The Committee voted in favor of accepting the workgroup report. The PowerPoint presentation entitled “Longshore Workgroup Report, 1-20-2010” was entered into Docket OSHA-2010-0001 as Exhibit 13.

Remarks
Debbie Gabry
Directorate, Science Technology and Emergency Management

OSHA has updated five new longshoring and marine terminal abatement summaries. OSHA changed the title to Longshoring and Marine Terminal Fatal Facts. The information comes from OSHA case files. It talks about the incident, references OSHA standards, and provides control measures that will help alleviate accidents. Once the document has been cleared by the Assistant Secretary, it will be put up on OSHA’s web site.

Ending Remarks

Chairman Thornton announced that Pat Strickland is retiring, and he introduced the Committee’s new travel coordinator, Christie Garner. He also informed the Committee of his plans to write OSHA’s Assistant Secretary about rechartering the Committee.

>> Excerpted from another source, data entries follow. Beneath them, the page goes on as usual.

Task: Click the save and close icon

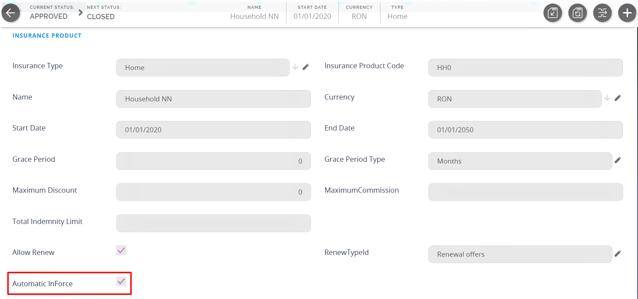Action: [x=552, y=13]
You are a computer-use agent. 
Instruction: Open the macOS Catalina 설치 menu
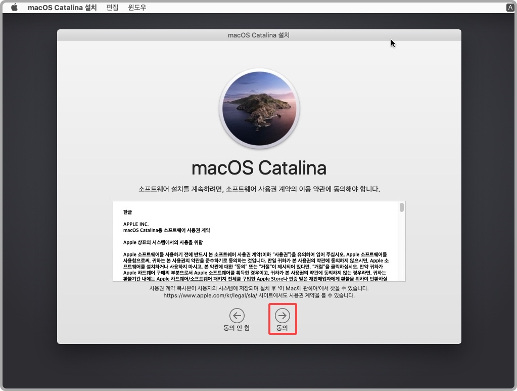[x=62, y=7]
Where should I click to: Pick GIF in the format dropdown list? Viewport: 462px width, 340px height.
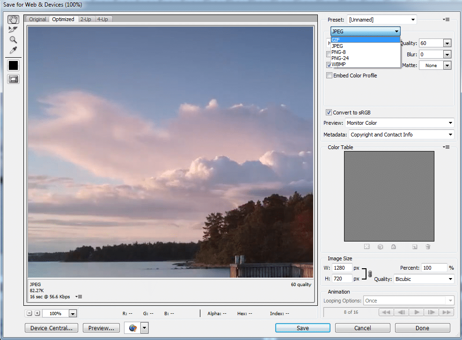tap(336, 40)
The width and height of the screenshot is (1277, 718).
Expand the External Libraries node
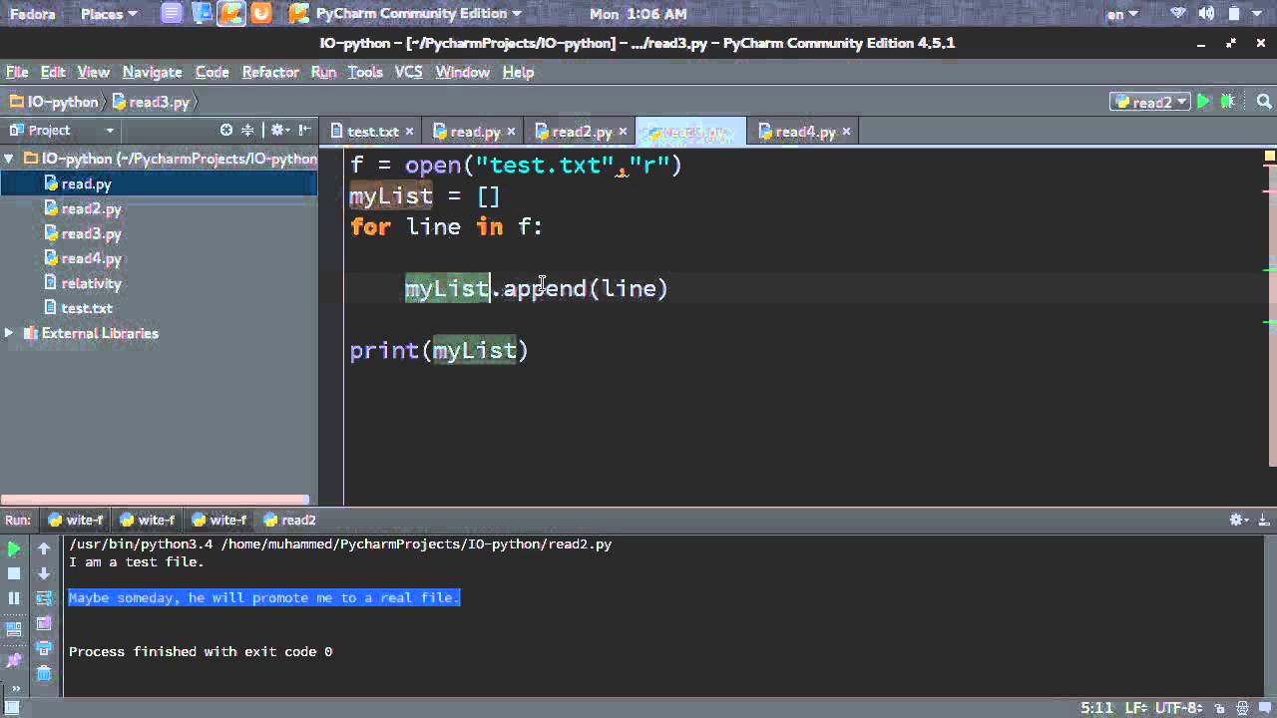point(8,333)
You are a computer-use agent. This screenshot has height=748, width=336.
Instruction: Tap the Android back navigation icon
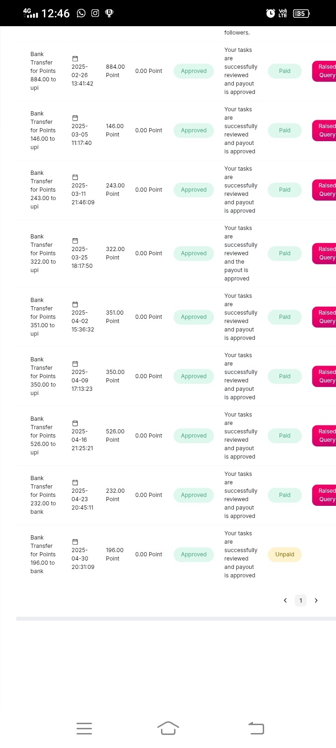coord(256,728)
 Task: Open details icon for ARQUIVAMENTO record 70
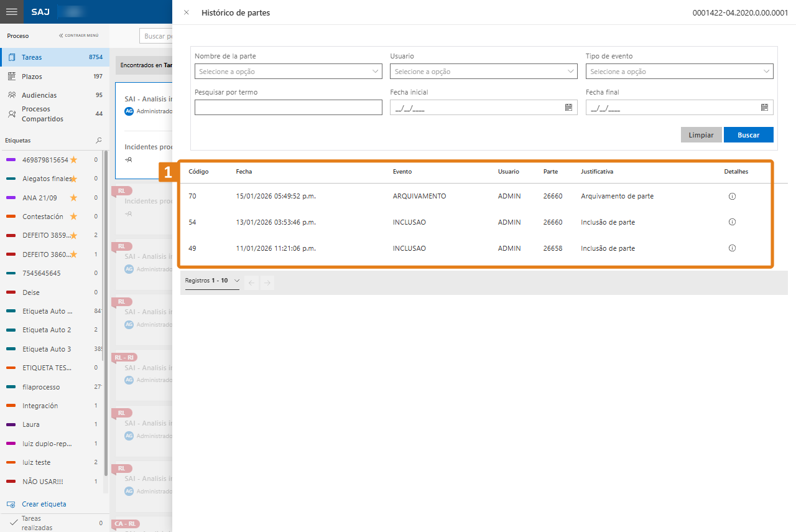click(x=732, y=196)
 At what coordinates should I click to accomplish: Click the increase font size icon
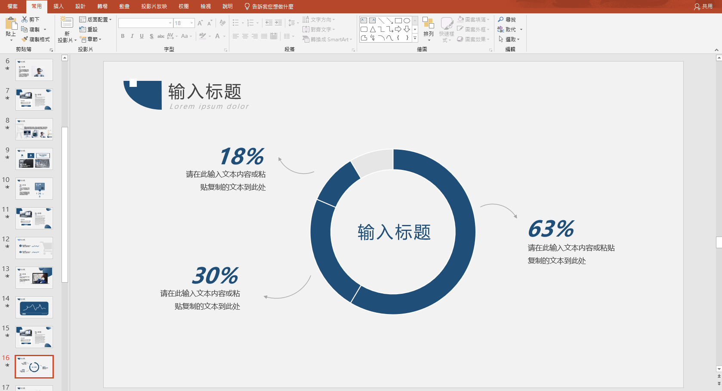point(200,23)
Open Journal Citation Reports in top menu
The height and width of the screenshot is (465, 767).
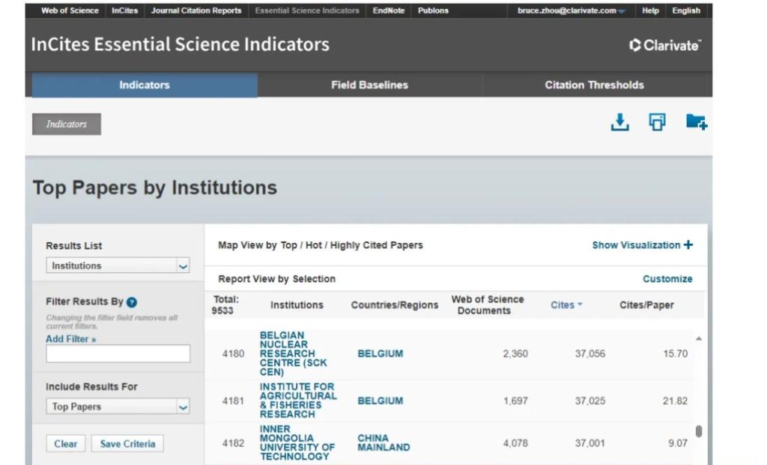(x=196, y=11)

At 3:23 p.m. – Meeting adjourned

I hereby certify that, to the best of my knowledge, the foregoing minutes are accurate and complete.

___________________________________________

James Thornton, Chairman
Maritime Advisory Committee for Occupational Safety and Health

These minutes will be formally considered by the Committee at its next meeting, and any corrections or notations will be incorporated in the minutes of that meeting.